Pada tingkat berprinsip, individu mendefinisikan nilai-nilai moral terlepas dari otoritas kelompok mana
mereka berasal atau masyarakat pada umumnya.
Karakteristik Individu
Dua karakteristik individu – nilai dan kepribadian – memainkan peran dalam menentukan apakah
seseorang berperilaku dengan etika. Setiap orang datang ke sebuah organisasi dengan seperangkat
nilai-nilai pribadi relatif yang telah tertanam, yang merupakan keyakinan dasar tentang apa yang
benar dan salah. Nilai-nilai kita berkembang dari usia muda berdasarkan apa yang kita lihat dan
dengar dari orang tua, guru, teman, dan lain-lain. Dengan demikian, karyawan di organisasi yang
sama seringkali memiliki nilai yang sangat berbeda. Meskipun nilai-nilai dan tahap pembangunan
moral mungkin tampak serupa, sebenarnya tidak. Nilai itu cakupannya luas dan mencakup berbagai
isu sedangkan tahap pembangunan moral adalah ukuran kemerdekaan melakukan tindakan dengan
etika dari pengaruh luar.
Telah ditemukan dua variabel kepribadian untuk mempengaruhi tindakan seseorang menurut
keyakinan nya tentang apa yang benar atau salah: kekuatan ego dan locus of control. Kekuatan ego
mengukur kekuatan keyakinan seseorang. Orang dengan kekuatan ego tinggi cenderung untuk
menolak rangsangan untuk bertindak tidak etis dan bahkan mengikuti keyakinan mereka. Artinya,
individu yang tinggi dalam kekuatan ego cenderung untuk melakukan apa yang mereka anggap benar
dan lebih konsisten dalam penilaian moral mereka dan tindakan dibandingkan dengan yang memiliki
kekuatan ego rendah.
Locus of control adalah sejauh mana orang percaya bahwa mereka mengendalikan nasib mereka
sendiri. Orang dengan internal locus of control percaya bahwa mereka mengendalikan nasib mereka
sendiri. Mereka cenderung untuk mengambil tanggung jawab atas tindakan mereka dan
mengandalkan standar internal mereka sendiri mengenai apa yang benar dan salah untuk
membimbing perilaku mereka. Mereka juga cenderung untuk konsisten dalam penilaian moral dan
tindakan mereka. Orang dengan locus eksternal percaya apa yang terjadi pada mereka adalah
karena keberuntungan atau kebetulan. Mereka cenderung untuk tidak mengambil tanggung jawab
pribadi atas konsekuensi dari perilaku mereka dan lebih cenderung untuk mengandalkan pada
kekuatan eksternal.
Variabel Struktural
Desain struktur organisasi dapat mempengaruhi apakah karyawan berperilaku dengan etika atau
tidak. Struktur yang meminimalkan ambiguitas dan ketidakpastian dengan aturan formal dan
peraturan dan yang terus mengingatkan karyawan tentang apa yang etis lebih cenderung mendorong
sesorang berperilaku dengan etika. Variabel struktural lainnya yang mempengaruhi pilihan etika
meliputi tujuan-tujuan organisasi, sistem penilaian kinerja, dan prosedur pemberian penghargaan.

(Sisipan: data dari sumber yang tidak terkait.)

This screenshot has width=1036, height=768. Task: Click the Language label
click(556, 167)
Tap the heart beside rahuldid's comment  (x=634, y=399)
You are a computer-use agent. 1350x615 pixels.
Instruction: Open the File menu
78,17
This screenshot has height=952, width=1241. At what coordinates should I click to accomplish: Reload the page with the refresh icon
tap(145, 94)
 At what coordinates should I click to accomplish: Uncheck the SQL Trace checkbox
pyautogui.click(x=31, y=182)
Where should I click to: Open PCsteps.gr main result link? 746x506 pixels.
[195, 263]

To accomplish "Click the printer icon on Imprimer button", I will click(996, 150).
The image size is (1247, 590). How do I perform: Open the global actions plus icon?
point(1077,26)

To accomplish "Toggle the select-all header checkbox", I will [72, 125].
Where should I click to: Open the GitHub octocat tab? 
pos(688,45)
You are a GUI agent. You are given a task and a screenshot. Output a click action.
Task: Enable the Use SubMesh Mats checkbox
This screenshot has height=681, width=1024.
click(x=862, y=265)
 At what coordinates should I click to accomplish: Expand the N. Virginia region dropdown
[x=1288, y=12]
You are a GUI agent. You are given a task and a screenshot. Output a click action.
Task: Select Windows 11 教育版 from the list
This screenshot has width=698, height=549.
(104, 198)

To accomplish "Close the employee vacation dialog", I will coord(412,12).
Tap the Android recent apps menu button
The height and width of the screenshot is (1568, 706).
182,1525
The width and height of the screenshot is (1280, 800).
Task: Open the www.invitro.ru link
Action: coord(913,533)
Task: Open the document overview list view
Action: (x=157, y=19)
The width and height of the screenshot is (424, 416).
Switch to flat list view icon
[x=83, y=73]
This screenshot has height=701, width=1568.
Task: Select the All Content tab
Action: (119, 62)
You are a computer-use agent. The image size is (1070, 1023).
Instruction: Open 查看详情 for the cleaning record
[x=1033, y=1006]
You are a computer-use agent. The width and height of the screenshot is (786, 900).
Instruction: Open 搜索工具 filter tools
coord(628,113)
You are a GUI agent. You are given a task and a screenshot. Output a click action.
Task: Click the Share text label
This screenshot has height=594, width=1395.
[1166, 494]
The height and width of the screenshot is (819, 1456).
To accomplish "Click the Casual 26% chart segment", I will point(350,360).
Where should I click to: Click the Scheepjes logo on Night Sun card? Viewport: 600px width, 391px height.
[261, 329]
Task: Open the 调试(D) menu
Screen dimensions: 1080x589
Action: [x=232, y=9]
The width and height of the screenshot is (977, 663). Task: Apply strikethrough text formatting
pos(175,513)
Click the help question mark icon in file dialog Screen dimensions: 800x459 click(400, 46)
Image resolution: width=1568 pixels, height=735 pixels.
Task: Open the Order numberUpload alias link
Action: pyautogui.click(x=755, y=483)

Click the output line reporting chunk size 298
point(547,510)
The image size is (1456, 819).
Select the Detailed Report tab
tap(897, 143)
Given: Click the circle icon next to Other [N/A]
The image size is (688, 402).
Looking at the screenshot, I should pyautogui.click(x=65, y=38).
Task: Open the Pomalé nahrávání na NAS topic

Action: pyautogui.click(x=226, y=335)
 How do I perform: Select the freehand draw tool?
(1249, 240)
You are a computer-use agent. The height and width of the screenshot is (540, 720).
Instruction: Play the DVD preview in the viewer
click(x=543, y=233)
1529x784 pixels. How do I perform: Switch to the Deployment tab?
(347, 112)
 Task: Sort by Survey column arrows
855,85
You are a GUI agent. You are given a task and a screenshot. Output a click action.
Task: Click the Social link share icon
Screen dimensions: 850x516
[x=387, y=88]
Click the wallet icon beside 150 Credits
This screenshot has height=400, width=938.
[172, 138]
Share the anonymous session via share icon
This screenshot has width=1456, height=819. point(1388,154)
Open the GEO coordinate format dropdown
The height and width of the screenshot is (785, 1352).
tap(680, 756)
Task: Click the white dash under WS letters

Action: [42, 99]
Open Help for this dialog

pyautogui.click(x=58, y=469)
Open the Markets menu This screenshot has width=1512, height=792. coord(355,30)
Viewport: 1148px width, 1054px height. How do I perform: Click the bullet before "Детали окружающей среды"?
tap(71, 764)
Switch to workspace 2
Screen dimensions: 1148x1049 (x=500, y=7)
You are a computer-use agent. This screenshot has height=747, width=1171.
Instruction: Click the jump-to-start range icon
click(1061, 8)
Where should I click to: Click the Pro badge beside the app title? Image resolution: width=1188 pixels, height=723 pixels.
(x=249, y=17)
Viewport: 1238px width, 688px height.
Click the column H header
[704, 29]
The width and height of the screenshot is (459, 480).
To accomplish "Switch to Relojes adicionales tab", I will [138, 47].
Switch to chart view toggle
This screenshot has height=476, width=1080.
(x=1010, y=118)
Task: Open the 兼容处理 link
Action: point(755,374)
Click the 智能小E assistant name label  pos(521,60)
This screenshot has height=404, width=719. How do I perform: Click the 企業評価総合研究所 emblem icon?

Meskipun banyak organisasi menggunakan tujuan untuk membimbing dan memotivasi karyawan,
tujuan tersebut dapat membuat beberapa masalah yang tak terduga. Salah satu penelitian
menemukan bahwa orang yang tidak mencapai tujuan yang ditetapkan lebih mungkin untuk terlibat
dalam perilaku yang tidak berdasarkan etika, bahkan jika mereka tidak memiliki insentif ekonomi
untuk melakukannya. Para peneliti ini menyimpulkan bahwa "penetapan tujuan organisasi dapat
menyebabkan perilaku yang tidak etis." Contoh perilaku tersebut adalah adanya sekolah-sekolah
yang tidak memasukkan kelompok siswa tertentu ketika melaporkan nilai tes untuk membuat tingkat
kelulusan seolah-olah terlihat lebih baik.
Sistem penilaian kinerja organisasi juga dapat mempengaruhi perilaku etis. Beberapa sistem fokus
secara eksklusif pada hasil, sementara yang lain juga menilai caranya mencapai hasil tersebut.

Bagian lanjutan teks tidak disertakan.